Es steht viel auf dem Spiel: Weder Geld noch die besten Anwälte können die zu einer Gefängnisstrafe Verurteilten schützen: Tory Lanez, der wegen der Erschießung der Rapperin Megan Thee Stallion im Gefängnis sitzt, wurde in der California Correctional Institution erstochen. Er überlebte, im Gegensatz zu MoneySign Suede, der in einem anderen kalifornischen Gefängnis ermordet wurde.
Entschuldigen Sie die Weitschweifigkeit. Ich wollte lediglich darauf hinweisen, dass Hip-Hop-Künstler heute stärker im Fokus der Medien stehen als Rockgrößen. Manche werden argumentieren, dass hier Rassismus am Werk sei und dass man auf irgendeine Weise darauf abziele, erfolgreiche Afroamerikaner zu bestrafen. Und es sind gewisse rassistische Untertöne zu erkennen, obwohl es dringend geboten ist, die Unterschiede zwischen Rock und Rap zu berücksichtigen.
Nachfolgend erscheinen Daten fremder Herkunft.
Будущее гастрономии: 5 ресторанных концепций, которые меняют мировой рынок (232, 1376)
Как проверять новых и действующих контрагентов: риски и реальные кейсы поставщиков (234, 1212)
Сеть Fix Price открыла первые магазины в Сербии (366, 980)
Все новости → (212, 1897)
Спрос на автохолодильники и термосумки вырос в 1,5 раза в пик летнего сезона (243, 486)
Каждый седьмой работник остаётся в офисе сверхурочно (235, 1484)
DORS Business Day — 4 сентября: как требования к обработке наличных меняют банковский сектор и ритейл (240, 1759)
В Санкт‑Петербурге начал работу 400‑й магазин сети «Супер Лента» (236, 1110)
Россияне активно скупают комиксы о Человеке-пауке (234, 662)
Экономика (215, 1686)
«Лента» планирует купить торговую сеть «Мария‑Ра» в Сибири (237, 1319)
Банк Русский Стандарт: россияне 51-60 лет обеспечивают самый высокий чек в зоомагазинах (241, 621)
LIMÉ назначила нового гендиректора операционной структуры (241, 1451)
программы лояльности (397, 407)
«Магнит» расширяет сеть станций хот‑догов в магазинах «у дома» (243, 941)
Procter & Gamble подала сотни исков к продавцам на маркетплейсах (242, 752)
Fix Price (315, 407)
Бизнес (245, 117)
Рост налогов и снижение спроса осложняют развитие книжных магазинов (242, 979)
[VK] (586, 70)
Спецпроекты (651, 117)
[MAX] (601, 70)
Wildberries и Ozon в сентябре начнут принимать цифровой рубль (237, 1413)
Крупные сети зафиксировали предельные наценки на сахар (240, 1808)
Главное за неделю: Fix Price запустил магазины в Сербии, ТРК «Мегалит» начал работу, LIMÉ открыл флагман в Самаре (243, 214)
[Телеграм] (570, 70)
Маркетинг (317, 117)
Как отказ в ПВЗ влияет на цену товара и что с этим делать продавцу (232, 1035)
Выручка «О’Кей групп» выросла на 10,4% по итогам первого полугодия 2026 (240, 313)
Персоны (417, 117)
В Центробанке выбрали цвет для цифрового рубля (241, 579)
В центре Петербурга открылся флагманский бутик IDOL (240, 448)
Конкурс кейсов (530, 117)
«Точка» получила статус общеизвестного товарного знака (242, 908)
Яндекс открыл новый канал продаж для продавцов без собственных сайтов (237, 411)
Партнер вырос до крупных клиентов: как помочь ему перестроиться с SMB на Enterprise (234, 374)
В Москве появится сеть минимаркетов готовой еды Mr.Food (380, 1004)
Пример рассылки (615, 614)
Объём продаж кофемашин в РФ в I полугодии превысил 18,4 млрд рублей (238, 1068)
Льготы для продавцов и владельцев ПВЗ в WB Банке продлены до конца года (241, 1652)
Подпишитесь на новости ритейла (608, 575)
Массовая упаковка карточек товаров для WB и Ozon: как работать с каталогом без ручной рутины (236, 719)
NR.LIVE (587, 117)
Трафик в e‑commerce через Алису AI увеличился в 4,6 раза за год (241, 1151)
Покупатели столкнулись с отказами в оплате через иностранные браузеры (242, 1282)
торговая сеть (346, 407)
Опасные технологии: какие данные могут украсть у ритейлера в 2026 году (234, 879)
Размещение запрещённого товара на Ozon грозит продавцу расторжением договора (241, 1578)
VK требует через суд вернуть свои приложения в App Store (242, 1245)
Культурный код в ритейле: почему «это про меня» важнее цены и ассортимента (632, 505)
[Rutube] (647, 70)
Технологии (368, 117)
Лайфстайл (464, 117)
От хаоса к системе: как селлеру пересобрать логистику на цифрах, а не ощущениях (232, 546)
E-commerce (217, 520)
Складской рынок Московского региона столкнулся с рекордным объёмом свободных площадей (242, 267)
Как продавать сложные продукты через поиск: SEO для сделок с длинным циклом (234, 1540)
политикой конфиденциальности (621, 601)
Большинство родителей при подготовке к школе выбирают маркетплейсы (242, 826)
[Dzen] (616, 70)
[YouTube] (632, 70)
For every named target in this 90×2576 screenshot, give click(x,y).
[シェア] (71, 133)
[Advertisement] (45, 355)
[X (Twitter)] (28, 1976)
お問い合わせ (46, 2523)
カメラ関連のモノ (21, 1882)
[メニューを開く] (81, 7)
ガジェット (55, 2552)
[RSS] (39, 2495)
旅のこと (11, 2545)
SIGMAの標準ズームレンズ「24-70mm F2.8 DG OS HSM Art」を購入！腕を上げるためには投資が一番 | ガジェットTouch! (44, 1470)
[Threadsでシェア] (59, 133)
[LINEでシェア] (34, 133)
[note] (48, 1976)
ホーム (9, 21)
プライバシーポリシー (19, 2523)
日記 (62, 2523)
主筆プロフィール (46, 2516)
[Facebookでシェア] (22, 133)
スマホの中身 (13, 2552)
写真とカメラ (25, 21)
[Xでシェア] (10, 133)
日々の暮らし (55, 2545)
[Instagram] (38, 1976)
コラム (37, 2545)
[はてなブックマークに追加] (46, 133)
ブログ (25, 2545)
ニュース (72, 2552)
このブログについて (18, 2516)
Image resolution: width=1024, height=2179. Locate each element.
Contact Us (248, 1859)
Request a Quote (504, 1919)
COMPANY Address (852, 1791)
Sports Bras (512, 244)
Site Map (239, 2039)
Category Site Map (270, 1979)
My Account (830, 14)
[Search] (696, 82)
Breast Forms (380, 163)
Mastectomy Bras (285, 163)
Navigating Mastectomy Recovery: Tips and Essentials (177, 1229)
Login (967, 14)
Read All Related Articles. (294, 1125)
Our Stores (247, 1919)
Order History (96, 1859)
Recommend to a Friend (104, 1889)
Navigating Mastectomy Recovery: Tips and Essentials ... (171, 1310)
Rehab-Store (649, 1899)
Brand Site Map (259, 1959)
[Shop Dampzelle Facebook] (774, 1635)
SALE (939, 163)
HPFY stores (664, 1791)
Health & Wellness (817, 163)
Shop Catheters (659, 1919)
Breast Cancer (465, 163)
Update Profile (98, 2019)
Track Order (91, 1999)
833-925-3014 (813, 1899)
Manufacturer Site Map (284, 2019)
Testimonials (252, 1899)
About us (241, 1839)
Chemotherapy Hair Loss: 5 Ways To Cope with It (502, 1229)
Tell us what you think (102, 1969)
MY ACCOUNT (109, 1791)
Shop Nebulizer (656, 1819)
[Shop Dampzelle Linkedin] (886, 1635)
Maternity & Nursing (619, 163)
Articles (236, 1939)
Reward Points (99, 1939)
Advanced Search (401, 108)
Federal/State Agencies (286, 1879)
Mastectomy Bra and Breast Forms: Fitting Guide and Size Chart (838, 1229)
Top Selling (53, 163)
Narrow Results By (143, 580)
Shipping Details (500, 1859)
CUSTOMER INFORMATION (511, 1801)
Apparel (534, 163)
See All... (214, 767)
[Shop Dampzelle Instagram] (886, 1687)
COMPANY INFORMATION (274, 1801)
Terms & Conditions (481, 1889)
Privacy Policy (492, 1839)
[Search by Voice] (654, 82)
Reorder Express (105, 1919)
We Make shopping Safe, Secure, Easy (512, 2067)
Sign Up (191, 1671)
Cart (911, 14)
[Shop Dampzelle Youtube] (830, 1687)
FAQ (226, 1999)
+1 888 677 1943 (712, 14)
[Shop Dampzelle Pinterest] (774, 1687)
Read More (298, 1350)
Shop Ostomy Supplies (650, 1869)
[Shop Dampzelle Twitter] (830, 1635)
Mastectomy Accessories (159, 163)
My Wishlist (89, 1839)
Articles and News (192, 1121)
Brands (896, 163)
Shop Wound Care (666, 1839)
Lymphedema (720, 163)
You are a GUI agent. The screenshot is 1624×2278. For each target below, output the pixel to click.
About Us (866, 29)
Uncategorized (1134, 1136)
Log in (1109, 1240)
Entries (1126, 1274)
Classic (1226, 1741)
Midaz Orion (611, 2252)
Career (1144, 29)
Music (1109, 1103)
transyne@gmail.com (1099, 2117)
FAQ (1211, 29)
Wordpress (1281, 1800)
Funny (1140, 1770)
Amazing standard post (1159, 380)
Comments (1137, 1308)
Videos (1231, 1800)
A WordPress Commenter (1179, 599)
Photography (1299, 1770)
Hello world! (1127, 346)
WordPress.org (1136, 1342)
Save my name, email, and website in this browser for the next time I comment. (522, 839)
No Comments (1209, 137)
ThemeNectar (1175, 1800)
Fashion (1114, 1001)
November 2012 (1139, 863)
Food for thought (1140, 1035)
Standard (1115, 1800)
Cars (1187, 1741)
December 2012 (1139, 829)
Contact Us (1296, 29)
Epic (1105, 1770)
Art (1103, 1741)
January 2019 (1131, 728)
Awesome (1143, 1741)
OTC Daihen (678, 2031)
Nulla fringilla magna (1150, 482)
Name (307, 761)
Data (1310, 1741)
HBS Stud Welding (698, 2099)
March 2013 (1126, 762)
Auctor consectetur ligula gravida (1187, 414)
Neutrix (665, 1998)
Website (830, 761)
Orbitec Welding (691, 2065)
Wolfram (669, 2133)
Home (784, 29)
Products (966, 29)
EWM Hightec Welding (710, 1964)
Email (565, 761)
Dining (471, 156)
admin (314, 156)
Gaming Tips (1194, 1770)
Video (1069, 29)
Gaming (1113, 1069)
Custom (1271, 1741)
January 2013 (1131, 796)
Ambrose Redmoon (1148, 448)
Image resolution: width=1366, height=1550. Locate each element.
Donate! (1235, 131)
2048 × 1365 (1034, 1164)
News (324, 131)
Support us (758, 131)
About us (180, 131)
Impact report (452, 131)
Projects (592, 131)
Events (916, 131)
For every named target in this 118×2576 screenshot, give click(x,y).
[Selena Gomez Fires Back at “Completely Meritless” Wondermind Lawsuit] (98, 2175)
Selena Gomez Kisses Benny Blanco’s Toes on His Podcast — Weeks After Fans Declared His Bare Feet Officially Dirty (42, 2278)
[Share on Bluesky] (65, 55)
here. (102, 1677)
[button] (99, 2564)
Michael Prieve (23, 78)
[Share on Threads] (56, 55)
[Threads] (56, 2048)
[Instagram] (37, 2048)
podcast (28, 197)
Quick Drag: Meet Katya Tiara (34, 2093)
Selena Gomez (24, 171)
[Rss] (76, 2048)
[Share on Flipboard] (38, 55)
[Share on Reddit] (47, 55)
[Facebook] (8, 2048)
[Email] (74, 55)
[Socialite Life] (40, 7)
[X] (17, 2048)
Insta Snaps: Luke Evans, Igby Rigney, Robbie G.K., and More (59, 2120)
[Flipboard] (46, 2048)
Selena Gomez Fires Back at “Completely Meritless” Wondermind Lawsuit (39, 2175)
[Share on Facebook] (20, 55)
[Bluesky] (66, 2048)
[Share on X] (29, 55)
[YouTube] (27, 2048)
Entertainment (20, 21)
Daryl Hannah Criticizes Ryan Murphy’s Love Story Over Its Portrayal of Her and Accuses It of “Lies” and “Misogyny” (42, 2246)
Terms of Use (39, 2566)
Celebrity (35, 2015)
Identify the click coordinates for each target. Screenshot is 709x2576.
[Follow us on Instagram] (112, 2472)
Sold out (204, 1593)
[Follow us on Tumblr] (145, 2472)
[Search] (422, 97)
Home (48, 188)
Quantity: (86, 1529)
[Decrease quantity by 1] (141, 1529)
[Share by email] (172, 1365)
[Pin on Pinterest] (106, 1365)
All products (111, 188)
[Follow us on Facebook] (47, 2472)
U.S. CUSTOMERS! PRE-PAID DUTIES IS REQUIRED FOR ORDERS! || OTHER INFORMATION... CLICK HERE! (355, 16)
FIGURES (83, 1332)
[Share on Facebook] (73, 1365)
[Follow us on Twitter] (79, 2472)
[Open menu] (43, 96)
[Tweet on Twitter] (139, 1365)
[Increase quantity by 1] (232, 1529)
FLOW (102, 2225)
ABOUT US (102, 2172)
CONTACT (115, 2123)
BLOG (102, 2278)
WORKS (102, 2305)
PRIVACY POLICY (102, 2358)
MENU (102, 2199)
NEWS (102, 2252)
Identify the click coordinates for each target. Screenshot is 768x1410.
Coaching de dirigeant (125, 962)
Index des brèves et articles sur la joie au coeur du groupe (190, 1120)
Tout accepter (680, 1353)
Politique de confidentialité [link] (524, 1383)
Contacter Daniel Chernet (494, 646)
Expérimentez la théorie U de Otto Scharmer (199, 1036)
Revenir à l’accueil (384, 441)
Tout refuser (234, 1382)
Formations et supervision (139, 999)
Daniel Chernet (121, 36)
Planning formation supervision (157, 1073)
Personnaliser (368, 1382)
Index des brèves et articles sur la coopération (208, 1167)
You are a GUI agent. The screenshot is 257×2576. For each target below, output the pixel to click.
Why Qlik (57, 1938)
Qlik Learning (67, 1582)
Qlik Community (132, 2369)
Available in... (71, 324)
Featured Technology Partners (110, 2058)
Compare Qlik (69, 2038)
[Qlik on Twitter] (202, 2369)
Letztere ist unter anderem durch Prahlerei und Beleidigung gekennzeichnet. Sie rühmen sich ihrer wirtschaftlichen, künstlerischen und sexuellen Macht. Und Beleidigungen sind ein wesentlicher Bestandteil des verbalen Arsenals der Rapper und geben Anlass zu Erwiderungen und Gegenreaktionen. Piqués, die, das muss man sagen, von ihrem Publikum hochgelobt werden. Und sie können übergreifen, wie es bei den absurden Feindseligkeiten zwischen Rappern der Ost- und Westküste der Vereinigten Staaten der Fall war, die Ende des letzten Jahrhunderts mit dem Tod von Tupac Shakur und Notorious BIG endeten, um nur die sichtbarsten Opfer zu nennen.
Rap hat eine pompöse Natur und manifestiert sich eher abseits der Bühne, auf Partys, in Villen und Luxusautos. Wie Dokumentationen über sein öffentliches Leben belegen, bewegt sich Sean Combs seit seinem millionenfach verkauften Debütalbum im Jahr 1997 auf einem schmalen Grat . Er hatte sich bereits der Verantwortung für eine Schießerei in Manhattan entzogen, nachdem er mit Jennifer Lopez einen Nachtclub besucht hatte. Und noch ein Unterschied: Paul McCartney, David Gilmour oder Keith Richards gehen leider abends nicht mehr aus.